The data:
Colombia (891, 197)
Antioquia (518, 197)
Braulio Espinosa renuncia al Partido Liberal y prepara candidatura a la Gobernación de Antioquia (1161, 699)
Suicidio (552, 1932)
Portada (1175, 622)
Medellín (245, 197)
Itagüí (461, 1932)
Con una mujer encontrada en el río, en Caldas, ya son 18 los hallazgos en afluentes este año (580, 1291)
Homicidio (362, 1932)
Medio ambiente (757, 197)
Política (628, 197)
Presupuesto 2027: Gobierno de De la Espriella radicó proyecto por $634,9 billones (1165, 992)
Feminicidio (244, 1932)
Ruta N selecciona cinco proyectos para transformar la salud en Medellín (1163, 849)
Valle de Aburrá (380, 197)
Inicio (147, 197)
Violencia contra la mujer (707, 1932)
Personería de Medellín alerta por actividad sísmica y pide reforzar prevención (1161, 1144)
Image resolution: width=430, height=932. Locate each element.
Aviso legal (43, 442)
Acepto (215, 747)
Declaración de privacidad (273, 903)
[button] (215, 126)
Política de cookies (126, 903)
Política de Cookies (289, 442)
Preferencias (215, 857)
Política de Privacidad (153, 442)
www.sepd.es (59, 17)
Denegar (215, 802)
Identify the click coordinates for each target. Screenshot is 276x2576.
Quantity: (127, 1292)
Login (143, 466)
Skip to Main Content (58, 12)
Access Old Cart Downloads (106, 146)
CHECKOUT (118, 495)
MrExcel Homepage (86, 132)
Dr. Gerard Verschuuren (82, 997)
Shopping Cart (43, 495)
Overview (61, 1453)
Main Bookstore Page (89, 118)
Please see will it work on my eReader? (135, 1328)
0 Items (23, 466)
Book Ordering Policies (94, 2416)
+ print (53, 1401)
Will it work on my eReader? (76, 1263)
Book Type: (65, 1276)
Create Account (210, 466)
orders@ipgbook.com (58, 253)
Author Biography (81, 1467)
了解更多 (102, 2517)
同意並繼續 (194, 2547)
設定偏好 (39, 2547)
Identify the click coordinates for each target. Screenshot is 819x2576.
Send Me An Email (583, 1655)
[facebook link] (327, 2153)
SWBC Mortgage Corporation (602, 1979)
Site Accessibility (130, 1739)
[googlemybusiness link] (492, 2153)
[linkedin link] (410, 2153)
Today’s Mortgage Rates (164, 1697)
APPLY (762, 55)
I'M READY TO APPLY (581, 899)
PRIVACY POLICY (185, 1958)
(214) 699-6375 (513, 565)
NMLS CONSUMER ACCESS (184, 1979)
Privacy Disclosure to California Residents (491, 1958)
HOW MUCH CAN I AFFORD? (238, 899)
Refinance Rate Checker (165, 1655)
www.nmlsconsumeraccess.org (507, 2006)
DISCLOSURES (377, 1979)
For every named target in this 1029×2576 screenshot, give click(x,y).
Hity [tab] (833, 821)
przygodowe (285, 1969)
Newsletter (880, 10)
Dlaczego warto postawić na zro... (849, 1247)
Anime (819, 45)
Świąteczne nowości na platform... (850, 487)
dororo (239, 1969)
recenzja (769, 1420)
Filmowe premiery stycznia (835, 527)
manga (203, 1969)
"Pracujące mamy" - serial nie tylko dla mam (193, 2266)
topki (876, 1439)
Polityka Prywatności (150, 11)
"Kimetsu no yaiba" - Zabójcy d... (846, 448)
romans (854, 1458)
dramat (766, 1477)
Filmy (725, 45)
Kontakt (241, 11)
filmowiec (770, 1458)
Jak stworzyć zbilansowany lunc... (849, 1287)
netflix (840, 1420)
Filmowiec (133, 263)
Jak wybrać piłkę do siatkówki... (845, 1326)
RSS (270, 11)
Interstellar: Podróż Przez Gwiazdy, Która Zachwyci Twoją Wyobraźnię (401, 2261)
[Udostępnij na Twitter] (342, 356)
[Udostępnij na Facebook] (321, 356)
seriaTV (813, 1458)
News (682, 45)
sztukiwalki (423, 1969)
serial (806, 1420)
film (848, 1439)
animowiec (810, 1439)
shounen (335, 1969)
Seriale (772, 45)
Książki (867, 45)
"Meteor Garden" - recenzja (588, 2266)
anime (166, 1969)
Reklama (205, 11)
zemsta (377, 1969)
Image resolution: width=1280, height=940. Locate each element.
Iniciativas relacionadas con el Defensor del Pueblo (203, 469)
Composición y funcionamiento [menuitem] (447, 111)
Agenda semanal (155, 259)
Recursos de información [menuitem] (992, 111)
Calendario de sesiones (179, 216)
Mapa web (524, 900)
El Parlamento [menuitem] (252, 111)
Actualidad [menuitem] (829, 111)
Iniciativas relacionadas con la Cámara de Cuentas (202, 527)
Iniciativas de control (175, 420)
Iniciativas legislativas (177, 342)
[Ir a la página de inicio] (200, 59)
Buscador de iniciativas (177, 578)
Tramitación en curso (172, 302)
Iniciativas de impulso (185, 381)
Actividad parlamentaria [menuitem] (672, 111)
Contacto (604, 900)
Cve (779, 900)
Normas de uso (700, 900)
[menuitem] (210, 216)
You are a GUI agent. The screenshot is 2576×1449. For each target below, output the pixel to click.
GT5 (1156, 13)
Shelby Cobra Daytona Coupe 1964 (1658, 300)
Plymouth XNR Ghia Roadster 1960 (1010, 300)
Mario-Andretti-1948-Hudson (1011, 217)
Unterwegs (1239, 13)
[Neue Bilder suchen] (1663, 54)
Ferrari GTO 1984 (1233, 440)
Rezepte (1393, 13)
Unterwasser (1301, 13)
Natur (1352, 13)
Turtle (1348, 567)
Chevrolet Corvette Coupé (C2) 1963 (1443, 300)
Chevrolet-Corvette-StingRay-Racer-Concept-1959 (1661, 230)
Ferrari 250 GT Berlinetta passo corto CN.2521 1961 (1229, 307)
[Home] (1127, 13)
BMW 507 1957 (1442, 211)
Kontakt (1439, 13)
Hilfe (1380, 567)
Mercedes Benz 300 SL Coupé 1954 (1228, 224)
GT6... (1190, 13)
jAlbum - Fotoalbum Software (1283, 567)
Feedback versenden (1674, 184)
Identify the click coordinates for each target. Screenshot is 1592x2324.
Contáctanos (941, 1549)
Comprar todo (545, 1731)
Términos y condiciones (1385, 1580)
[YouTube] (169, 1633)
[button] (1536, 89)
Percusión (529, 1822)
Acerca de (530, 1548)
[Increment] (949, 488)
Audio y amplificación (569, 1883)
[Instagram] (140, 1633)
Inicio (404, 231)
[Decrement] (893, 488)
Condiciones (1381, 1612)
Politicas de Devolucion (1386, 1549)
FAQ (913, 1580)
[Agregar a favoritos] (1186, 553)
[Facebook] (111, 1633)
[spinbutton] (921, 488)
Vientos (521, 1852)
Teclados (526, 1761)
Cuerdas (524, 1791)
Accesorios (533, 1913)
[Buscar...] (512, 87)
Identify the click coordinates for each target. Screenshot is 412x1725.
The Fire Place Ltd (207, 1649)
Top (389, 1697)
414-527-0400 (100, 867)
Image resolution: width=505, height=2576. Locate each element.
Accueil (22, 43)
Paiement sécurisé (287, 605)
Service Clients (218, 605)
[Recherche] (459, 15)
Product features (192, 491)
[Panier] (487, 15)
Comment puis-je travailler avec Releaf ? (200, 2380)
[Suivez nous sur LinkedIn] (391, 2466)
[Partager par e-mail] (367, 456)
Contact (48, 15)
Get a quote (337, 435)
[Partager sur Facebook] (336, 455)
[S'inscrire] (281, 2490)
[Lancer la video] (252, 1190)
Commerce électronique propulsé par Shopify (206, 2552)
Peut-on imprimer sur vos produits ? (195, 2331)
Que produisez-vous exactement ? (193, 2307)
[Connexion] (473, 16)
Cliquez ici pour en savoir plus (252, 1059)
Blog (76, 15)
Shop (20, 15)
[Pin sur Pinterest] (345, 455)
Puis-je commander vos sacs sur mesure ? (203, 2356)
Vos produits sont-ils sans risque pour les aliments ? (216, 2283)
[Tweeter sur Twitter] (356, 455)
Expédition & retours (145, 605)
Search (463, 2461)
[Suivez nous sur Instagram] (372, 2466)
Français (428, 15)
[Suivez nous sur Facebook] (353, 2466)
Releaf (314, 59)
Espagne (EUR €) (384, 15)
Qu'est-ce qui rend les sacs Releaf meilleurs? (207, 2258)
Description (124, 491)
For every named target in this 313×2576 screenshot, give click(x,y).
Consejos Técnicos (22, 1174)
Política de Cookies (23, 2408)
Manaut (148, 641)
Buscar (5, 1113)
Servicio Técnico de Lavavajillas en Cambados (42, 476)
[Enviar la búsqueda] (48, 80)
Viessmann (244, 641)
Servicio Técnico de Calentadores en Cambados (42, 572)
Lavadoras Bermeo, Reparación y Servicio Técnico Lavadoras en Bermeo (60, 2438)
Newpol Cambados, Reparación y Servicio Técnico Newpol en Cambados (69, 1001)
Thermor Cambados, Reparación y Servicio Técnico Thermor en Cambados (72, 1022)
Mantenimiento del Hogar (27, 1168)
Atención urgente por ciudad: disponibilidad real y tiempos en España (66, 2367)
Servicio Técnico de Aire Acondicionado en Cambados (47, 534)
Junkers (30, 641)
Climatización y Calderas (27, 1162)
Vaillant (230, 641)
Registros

Instructions for the task: Only the lines above from the one with "Product features (192, 491)" up to and including the one with "Description (124, 491)" should be repeated, exactly as written.

Solution below:
Product features (192, 491)
[Panier] (487, 15)
Comment puis-je travailler avec Releaf ? (200, 2380)
[Suivez nous sur LinkedIn] (391, 2466)
[Partager par e-mail] (367, 456)
Contact (48, 15)
Get a quote (337, 435)
[Partager sur Facebook] (336, 455)
[S'inscrire] (281, 2490)
[Lancer la video] (252, 1190)
Commerce électronique propulsé par Shopify (206, 2552)
Peut-on imprimer sur vos produits ? (195, 2331)
Que produisez-vous exactement ? (193, 2307)
[Connexion] (473, 16)
Cliquez ici pour en savoir plus (252, 1059)
Blog (76, 15)
Shop (20, 15)
[Pin sur Pinterest] (345, 455)
Puis-je commander vos sacs sur mesure ? (203, 2356)
Vos produits sont-ils sans risque pour les aliments ? (216, 2283)
[Tweeter sur Twitter] (356, 455)
Expédition & retours (145, 605)
Search (463, 2461)
[Suivez nous sur Instagram] (372, 2466)
Français (428, 15)
[Suivez nous sur Facebook] (353, 2466)
Releaf (314, 59)
Espagne (EUR €) (384, 15)
Qu'est-ce qui rend les sacs Releaf meilleurs? (207, 2258)
Description (124, 491)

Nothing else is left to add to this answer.